• _DATA FOR THE TASK_:

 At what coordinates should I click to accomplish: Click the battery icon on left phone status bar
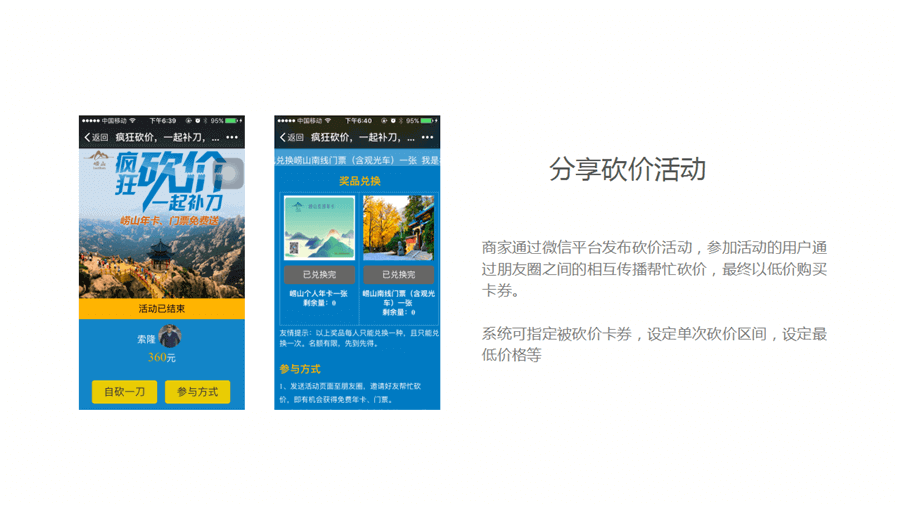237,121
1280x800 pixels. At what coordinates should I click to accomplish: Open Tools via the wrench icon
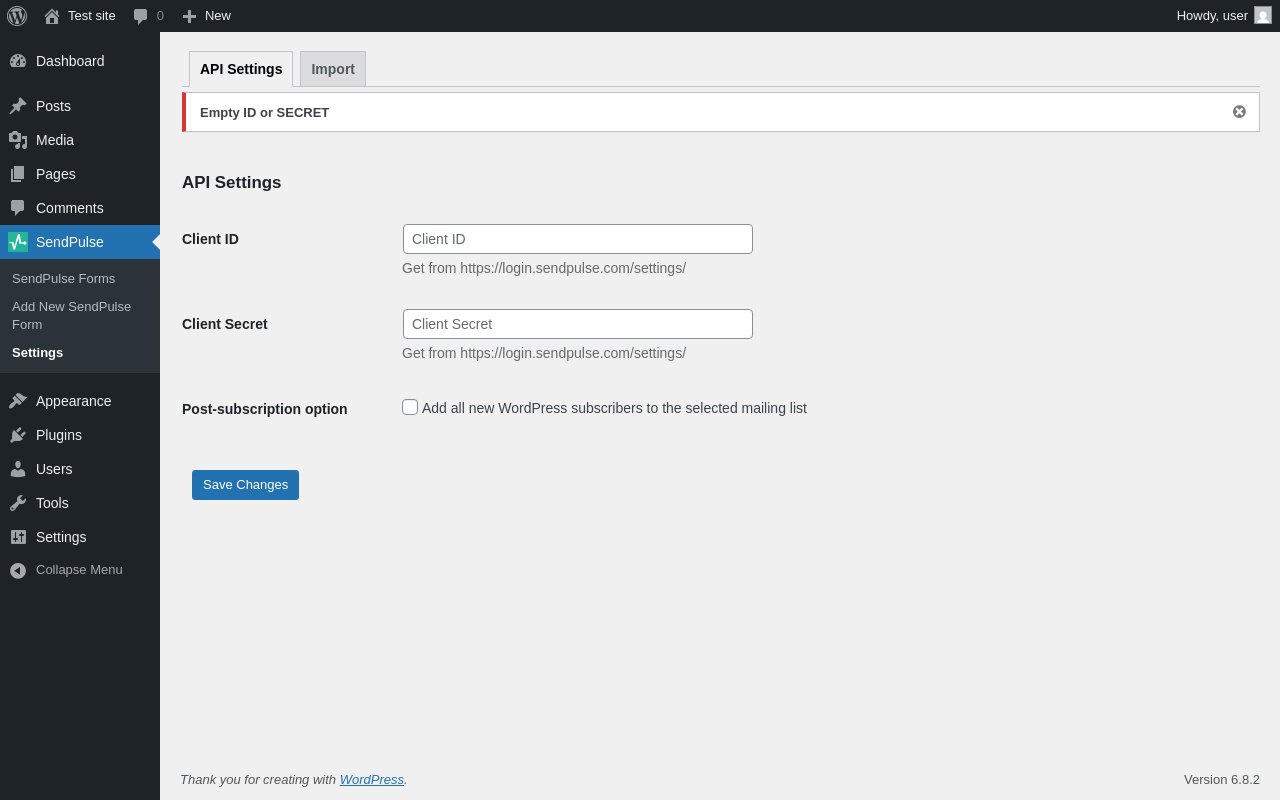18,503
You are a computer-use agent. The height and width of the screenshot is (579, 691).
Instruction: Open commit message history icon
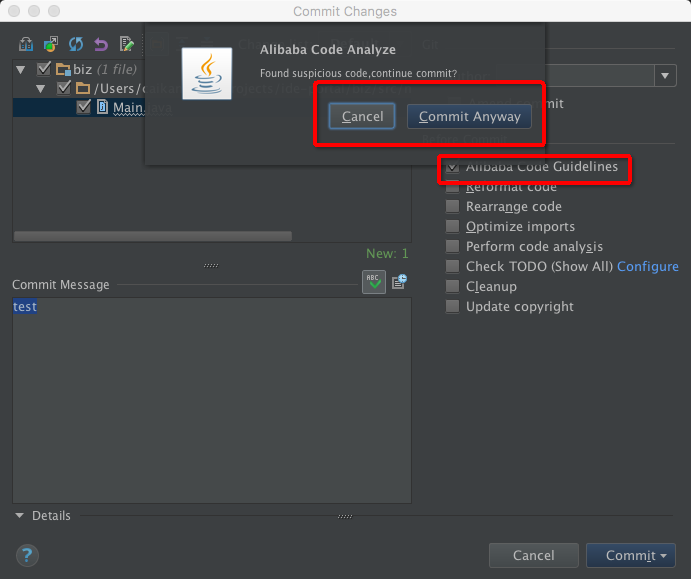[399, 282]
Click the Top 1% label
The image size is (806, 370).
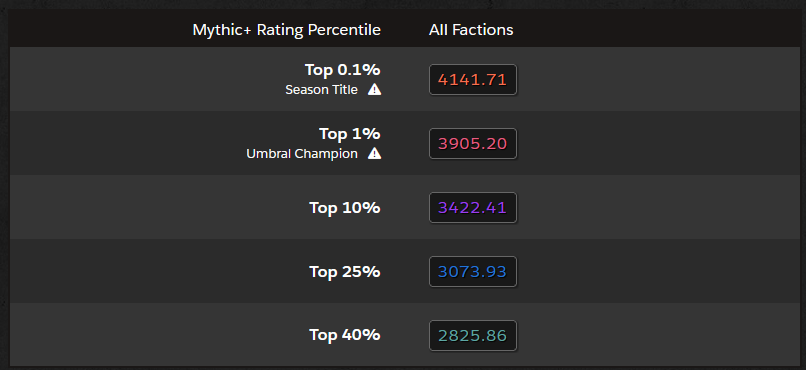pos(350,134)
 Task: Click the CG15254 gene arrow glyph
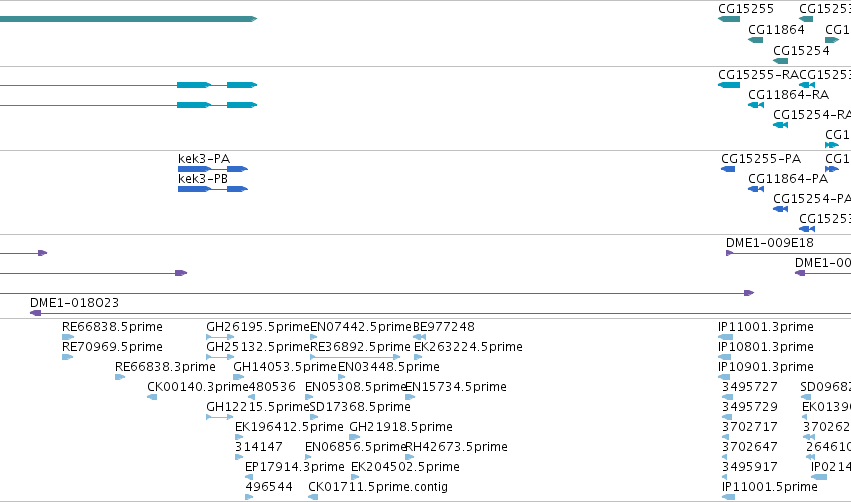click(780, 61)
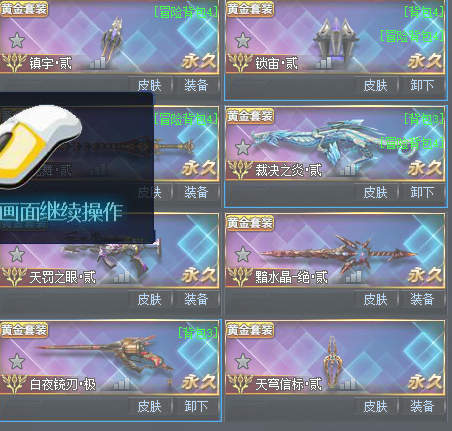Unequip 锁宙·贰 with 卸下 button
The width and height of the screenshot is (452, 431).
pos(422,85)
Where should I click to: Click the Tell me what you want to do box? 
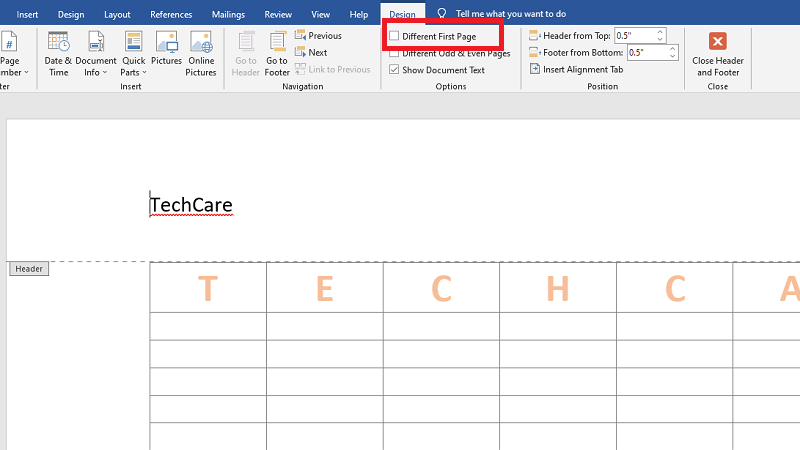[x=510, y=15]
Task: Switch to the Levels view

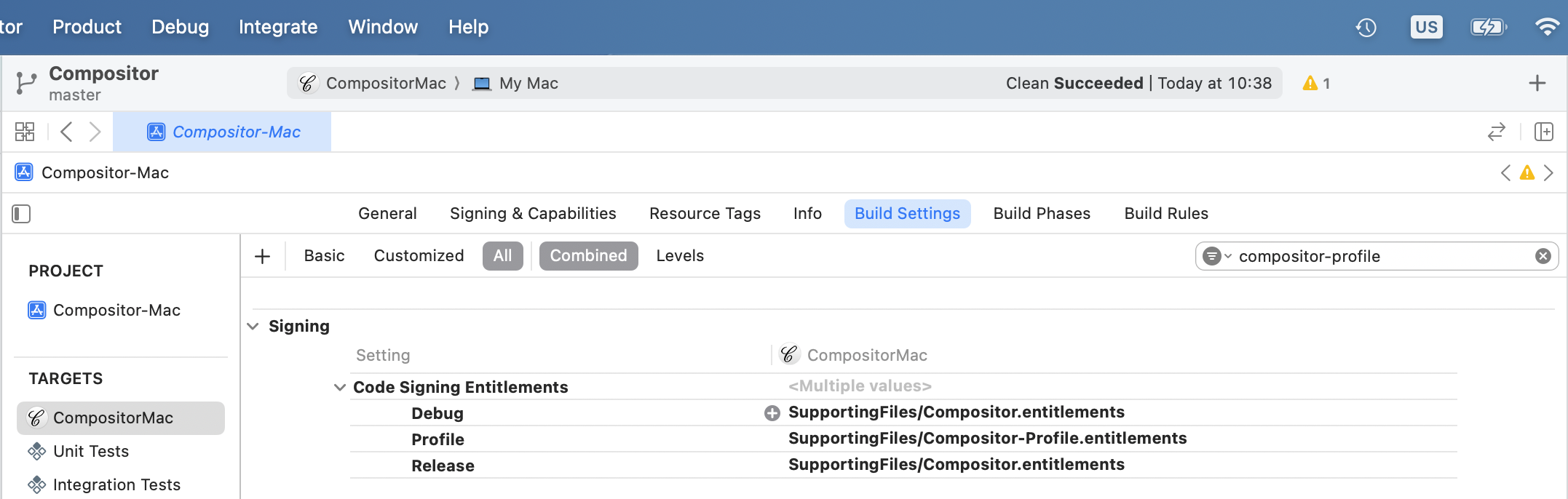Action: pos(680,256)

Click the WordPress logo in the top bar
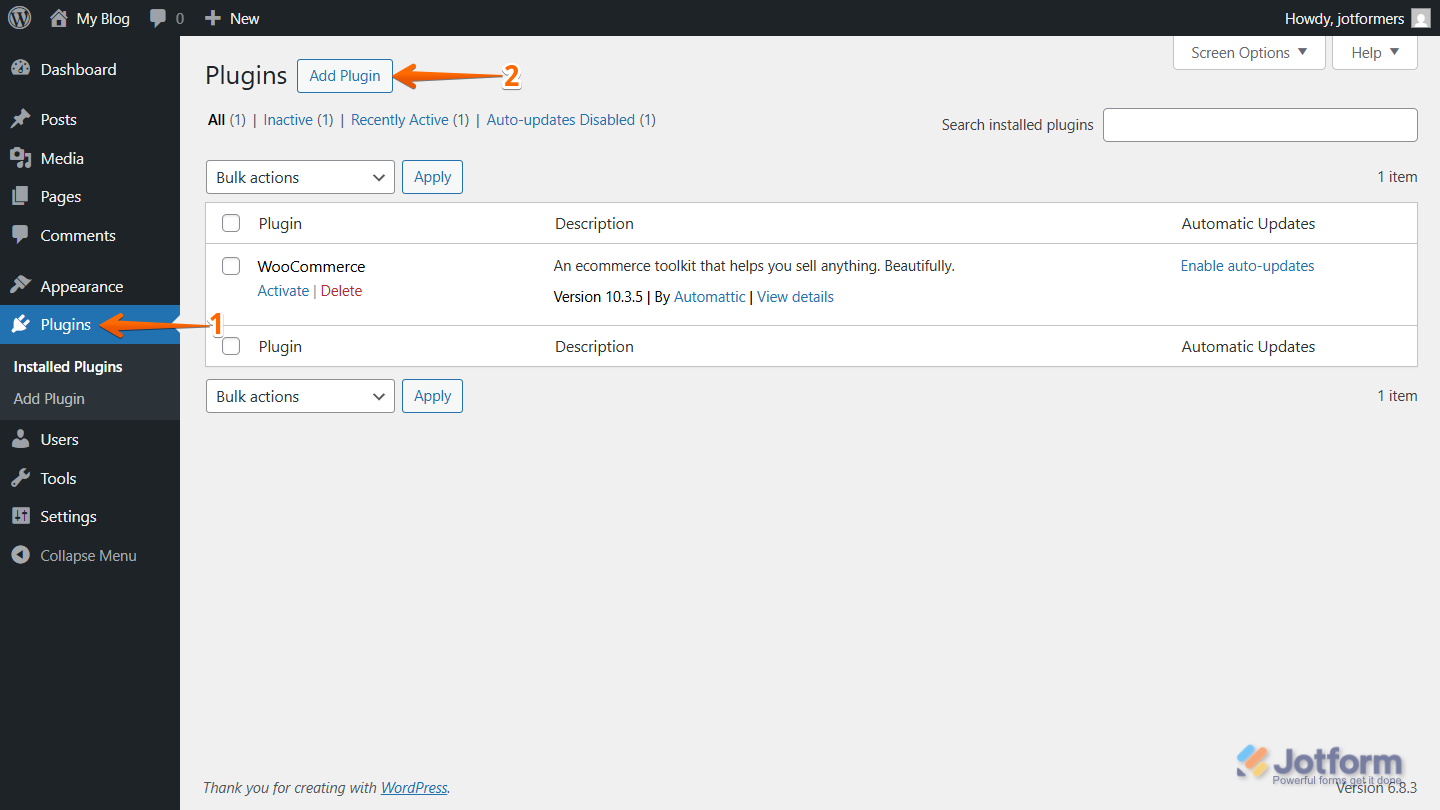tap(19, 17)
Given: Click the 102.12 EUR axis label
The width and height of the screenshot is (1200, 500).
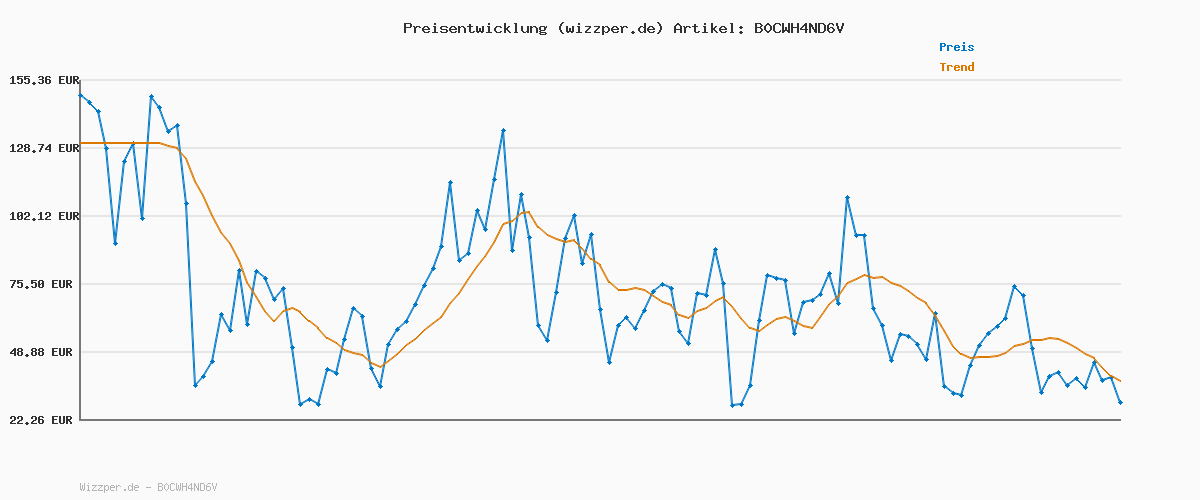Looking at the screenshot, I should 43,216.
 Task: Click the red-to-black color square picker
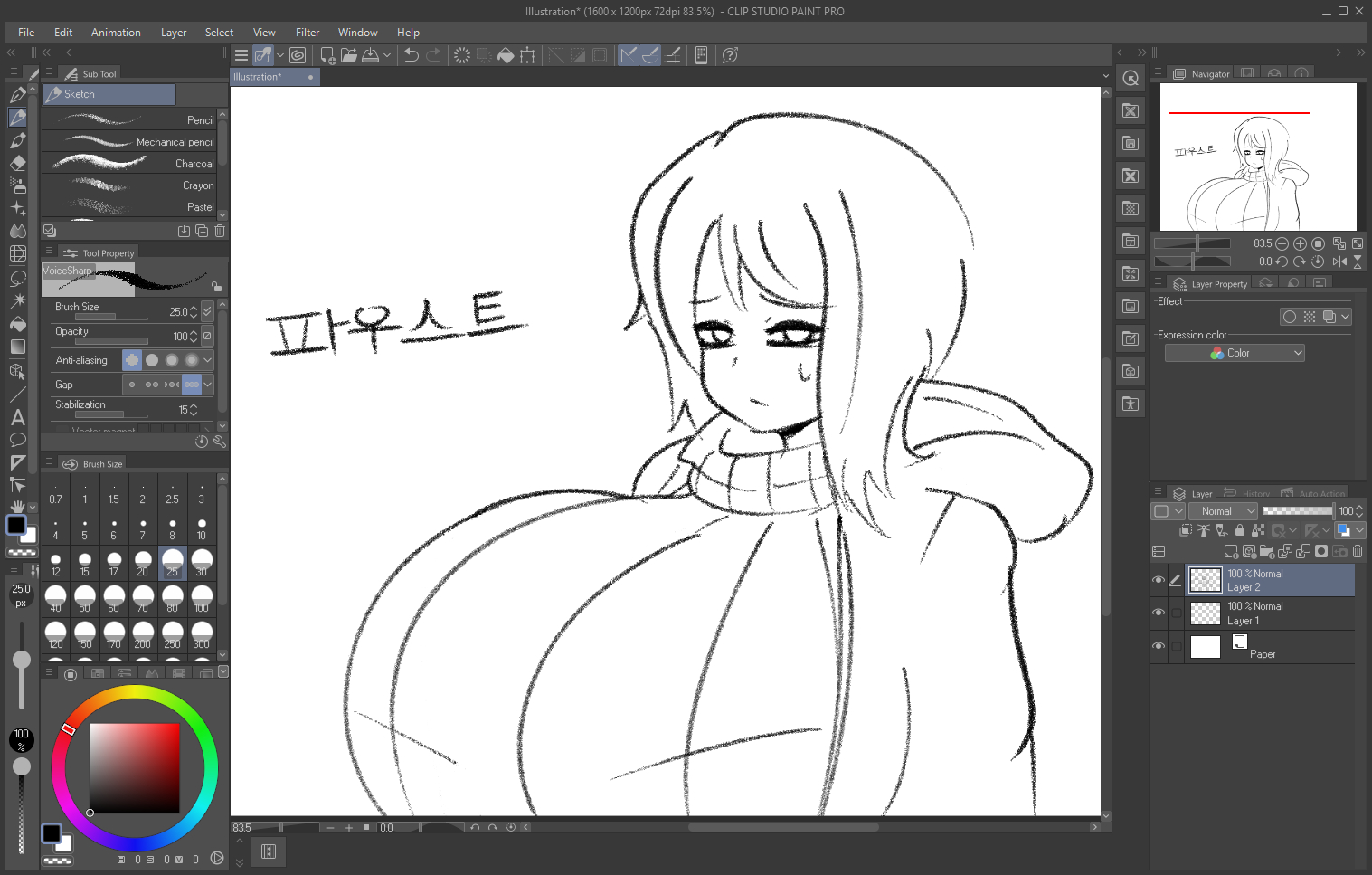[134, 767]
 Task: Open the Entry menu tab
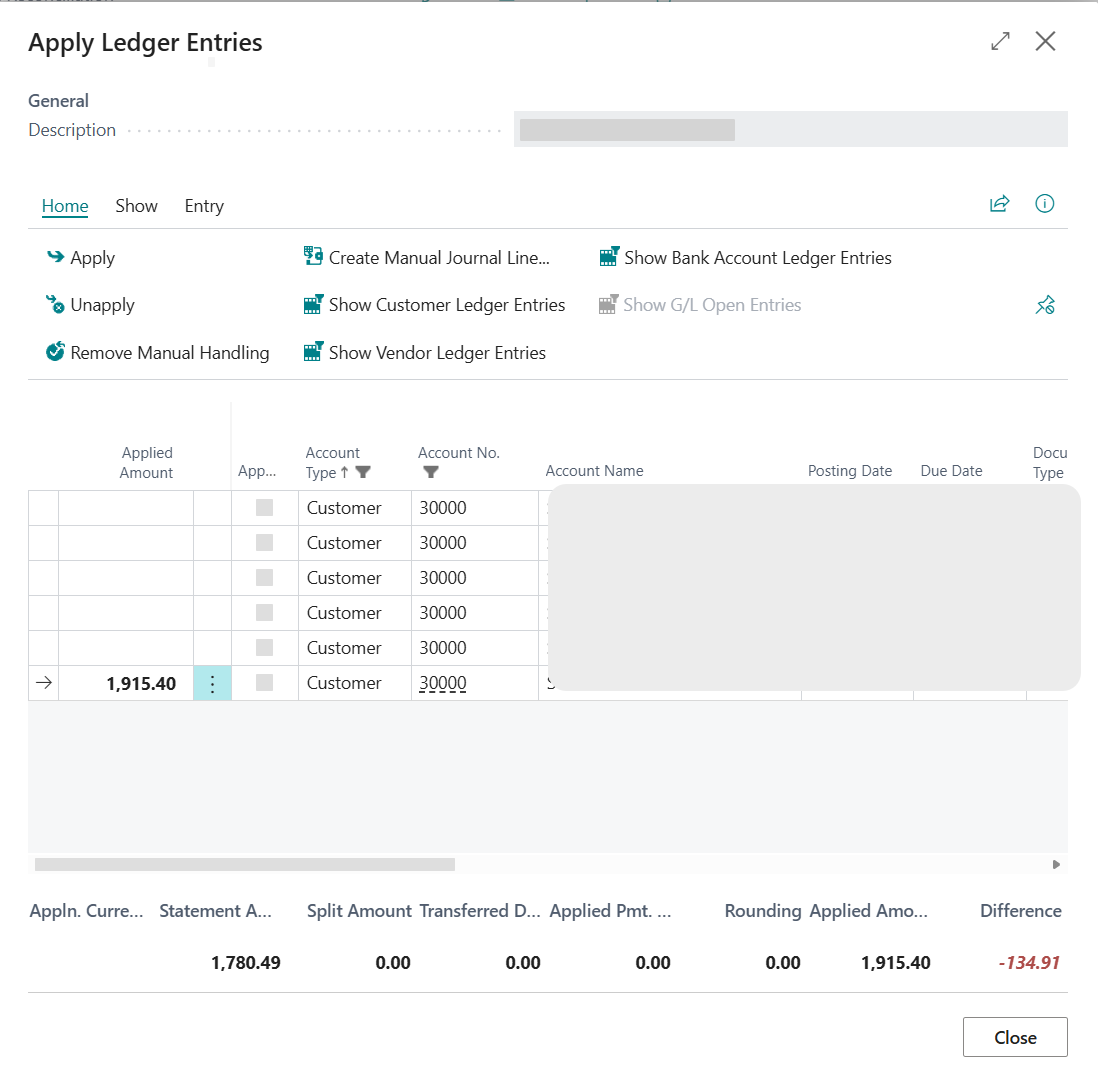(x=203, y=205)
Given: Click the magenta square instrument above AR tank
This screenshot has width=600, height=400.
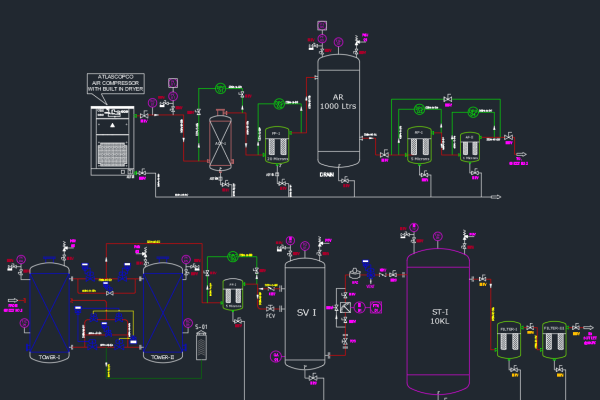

• _EXERCISE BRIEF_: What is the exact wording of the lines from the one bearing "Where should I" through the final line of the records above? Write it out without the pictures.

• _RESULT_:
Where should I click to: Click the Tell me what you want to do box? 
[x=510, y=15]
Task: Switch to the Levels view

Action: pos(680,256)

Click the WordPress logo in the top bar
tap(19, 17)
Given: Click the 102.12 EUR axis label
The width and height of the screenshot is (1200, 500).
Looking at the screenshot, I should 43,216.
 Task: Click the red-to-black color square picker
[134, 767]
 Task: Open the Entry menu tab
(x=203, y=205)
Given: Click the magenta square instrument above AR tank
This screenshot has width=600, height=400.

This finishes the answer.